A mechanical system is scleronomous if the equations of constraints do not contain the time as an explicit variable and the equation of constraints can be described by generalized coordinates. Such constraints are called scleronomic constraints. The opposite of scleronomous is rheonomous.

Application

In 3-D space, a particle with mass [math]\displaystyle{ m\,\! }[/math], velocity [math]\displaystyle{ \mathbf{v}\,\! }[/math] has kinetic energy [math]\displaystyle{ T\,\! }[/math]

[math]\displaystyle{ T =\frac{1}{2}m v^2 \,\!. }[/math]
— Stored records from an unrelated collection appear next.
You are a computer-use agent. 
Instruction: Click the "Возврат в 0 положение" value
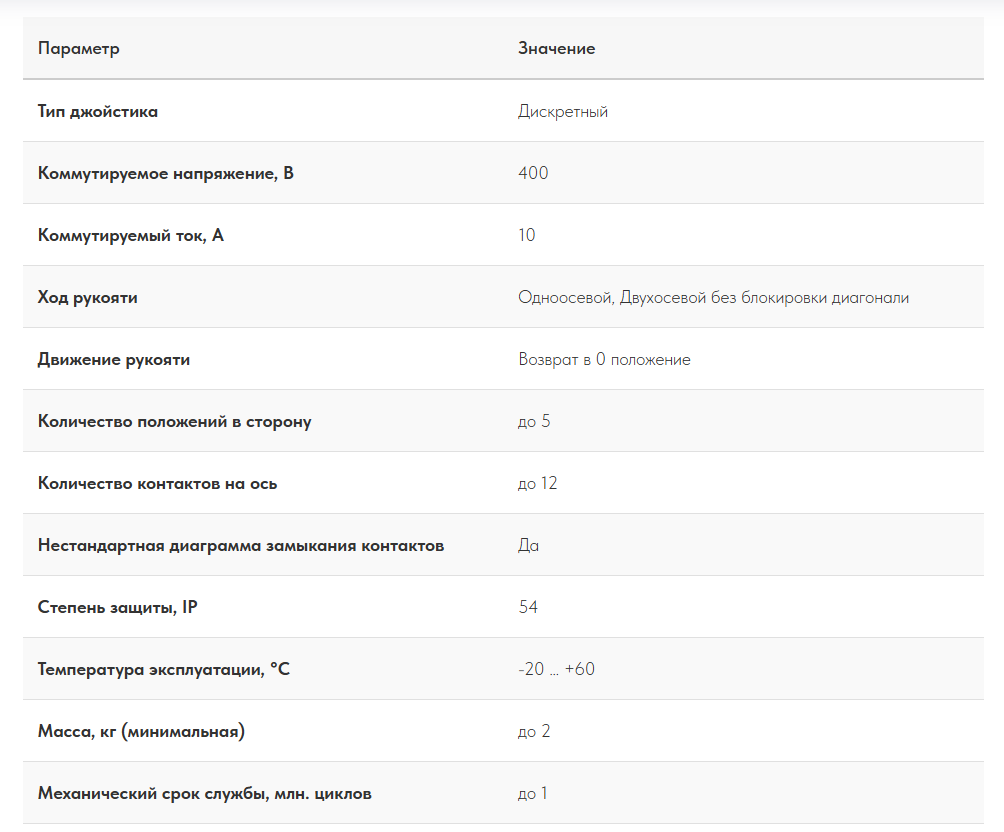click(x=604, y=359)
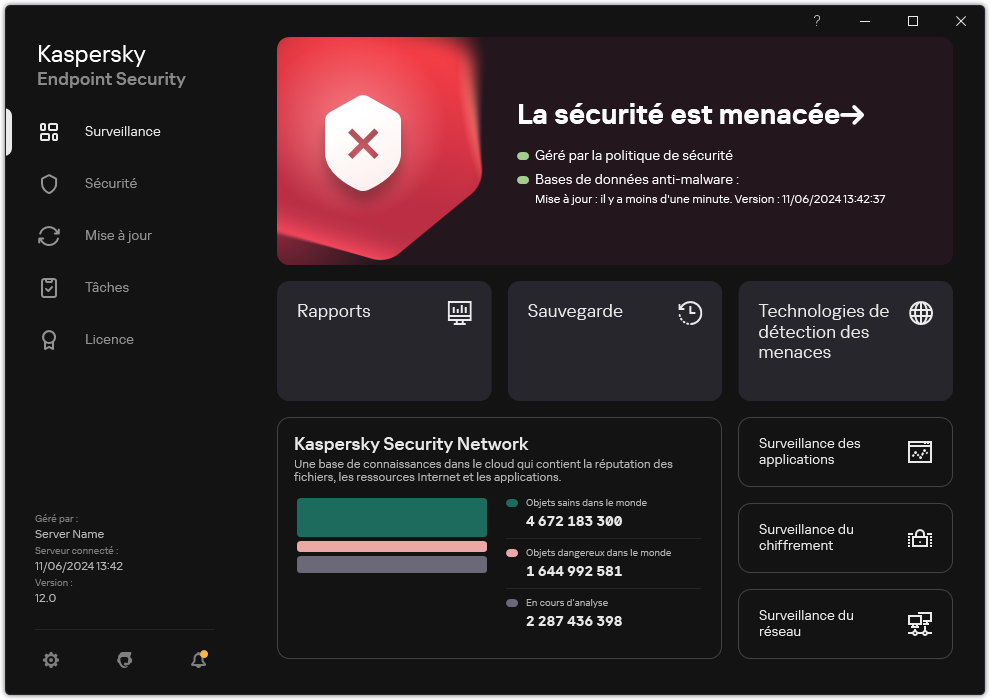
Task: Click the clock icon on the Sauvegarde tile
Action: 689,313
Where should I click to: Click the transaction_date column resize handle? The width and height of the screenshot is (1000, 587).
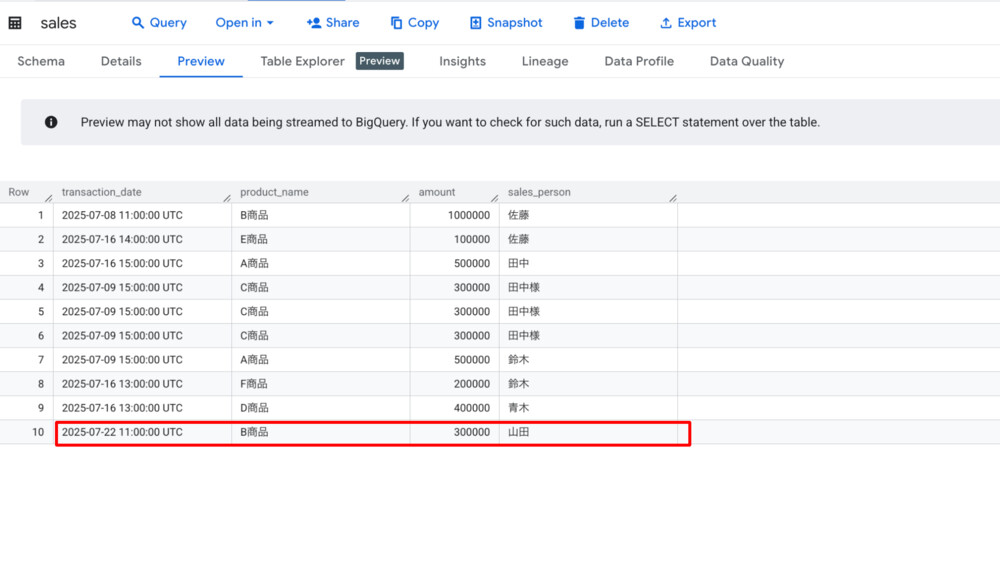[227, 197]
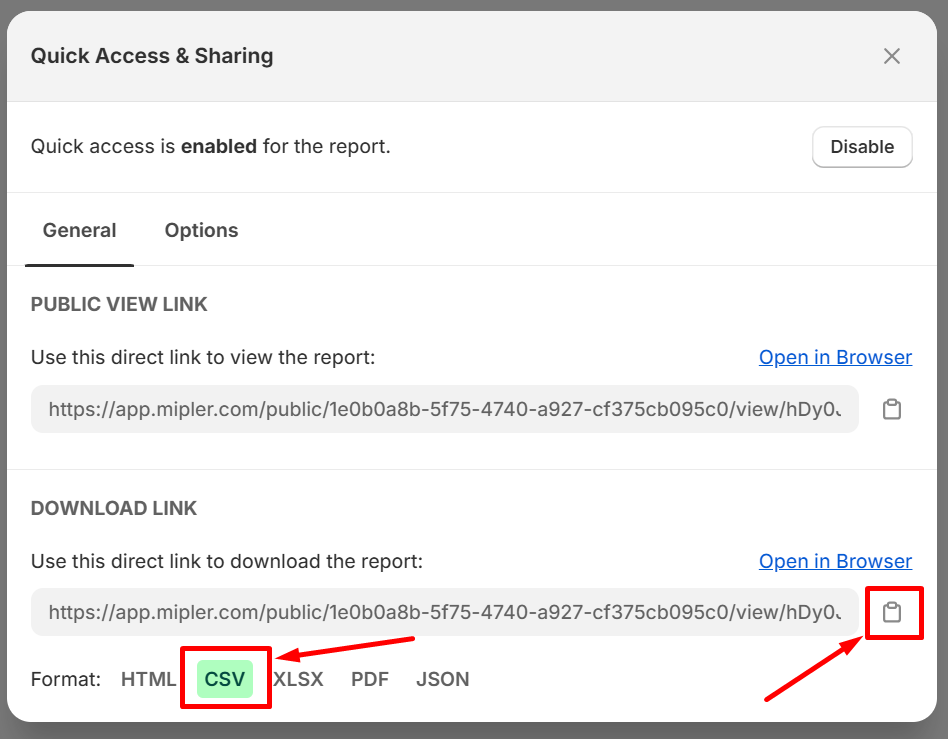The height and width of the screenshot is (739, 948).
Task: Click inside the public view URL field
Action: click(x=444, y=410)
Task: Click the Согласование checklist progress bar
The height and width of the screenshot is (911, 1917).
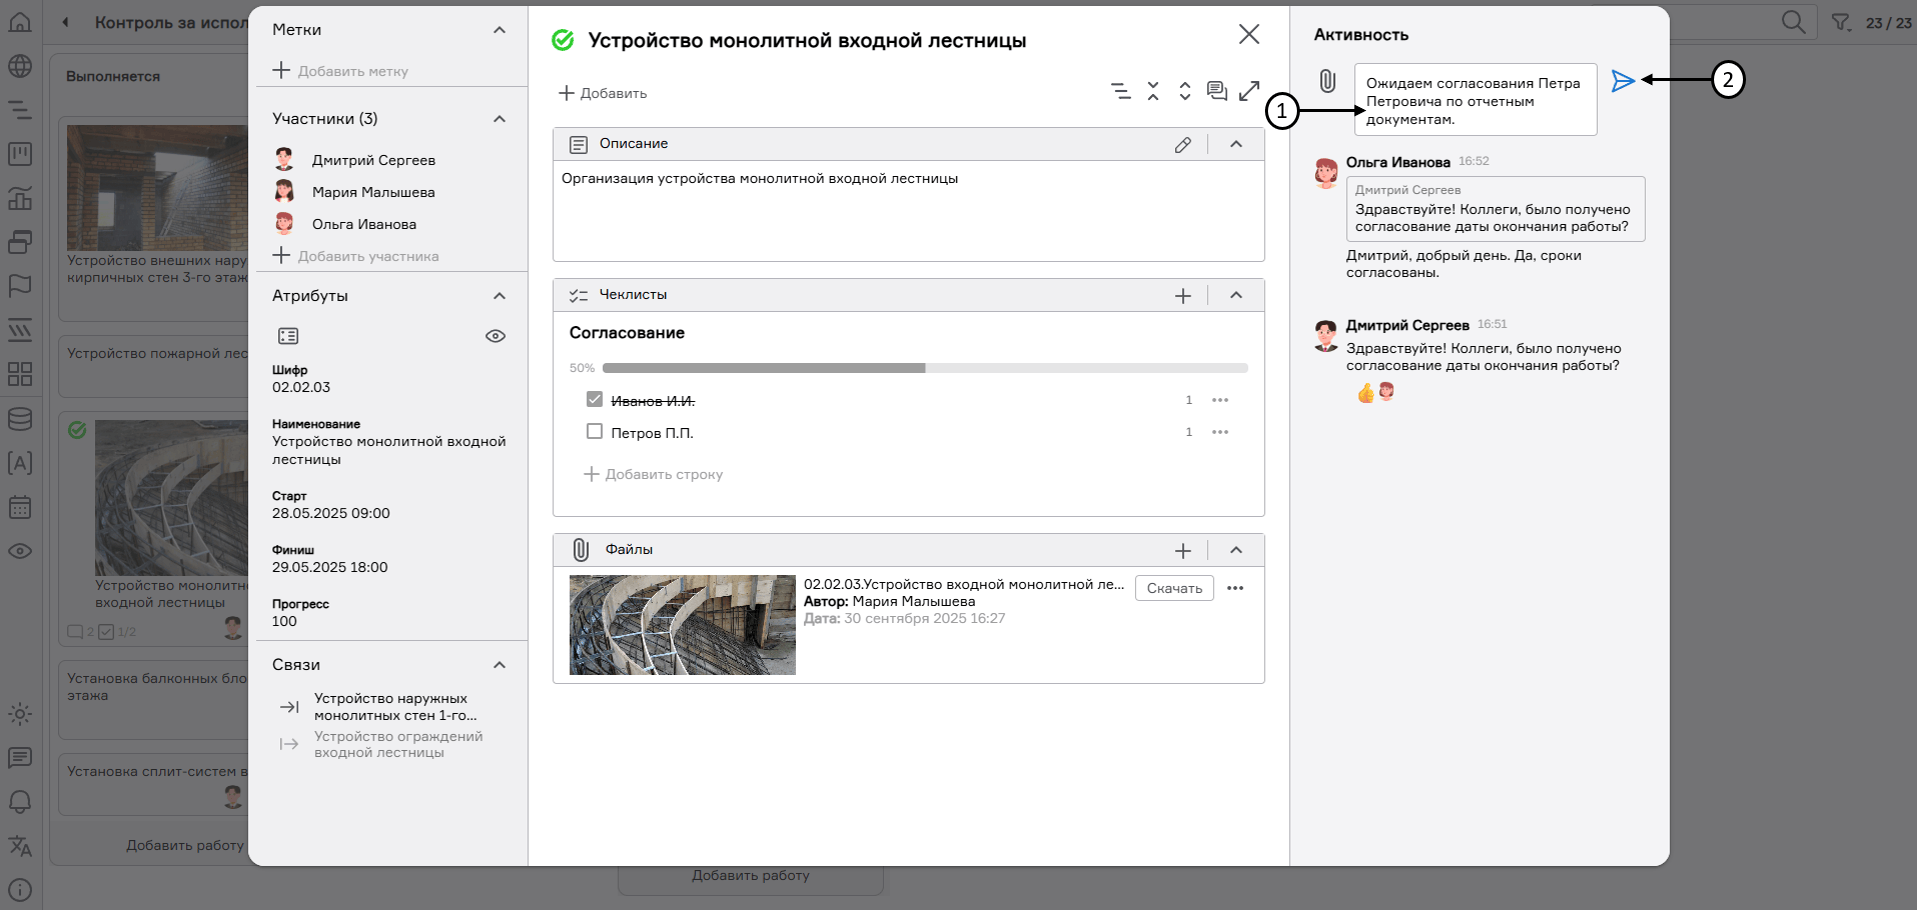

Velocity is the derivative of position [math]\displaystyle{ r\,\! }[/math] with respect to time [math]\displaystyle{ t\,\! }[/math]. Use chain rule for several variables:

[math]\displaystyle{ \mathbf{v}=\frac{d\mathbf{r}}{dt}=\sum_i\ \frac{\partial \mathbf{r}}{\partial q_i}\dot{q}_i+\frac{\partial \mathbf{r}}{\partial t}\,\!. }[/math]

where [math]\displaystyle{ q_i\,\! }[/math] are generalized coordinates.

Therefore,

[math]\displaystyle{ T =\frac{1}{2}m \left(\sum_i\ \frac{\partial \mathbf{r}}{\partial q_i}\dot{q}_i+\frac{\partial \mathbf{r}}{\partial t}\right)^2\,\!. }[/math]

Rearranging the terms carefully,[1]

[math]\displaystyle{ T =T_0+T_1+T_2\,\!: }[/math]
[math]\displaystyle{ T_0=\frac{1}{2}m\left(\frac{\partial \mathbf{r}}{\partial t}\right)^2\,\!, }[/math]
[math]\displaystyle{ T_1=\sum_i\ m\frac{\partial \mathbf{r}}{\partial t}\cdot \frac{\partial \mathbf{r}}{\partial q_i}\dot{q}_i\,\!, }[/math]
[math]\displaystyle{ T_2=\sum_{i,j}\ \frac{1}{2}m\frac{\partial \mathbf{r}}{\partial q_i}\cdot \frac{\partial \mathbf{r}}{\partial q_j}\dot{q}_i\dot{q}_j\,\!, }[/math]

where [math]\displaystyle{ T_0\,\! }[/math], [math]\displaystyle{ T_1\,\! }[/math], [math]\displaystyle{ T_2\,\! }[/math] are respectively homogeneous functions of degree 0, 1, and 2 in generalized velocities. If this system is scleronomous, then the position does not depend explicitly with time:

[math]\displaystyle{ \frac{\partial \mathbf{r}}{\partial t}=0\,\!. }[/math]

Therefore, only term [math]\displaystyle{ T_2\,\! }[/math] does not vanish:

[math]\displaystyle{ T = T_2\,\!. }[/math]

Kinetic energy is a homogeneous function of degree 2 in generalized velocities .

Example: pendulum

A simple pendulum

As shown at right, a simple pendulum is a system composed of a weight and a string. The string is attached at the top end to a pivot and at the bottom end to a weight. Being inextensible, the string’s length is a constant. Therefore, this system is scleronomous; it obeys scleronomic constraint

[math]\displaystyle{ \sqrt{x^2+y^2} - L=0\,\!, }[/math]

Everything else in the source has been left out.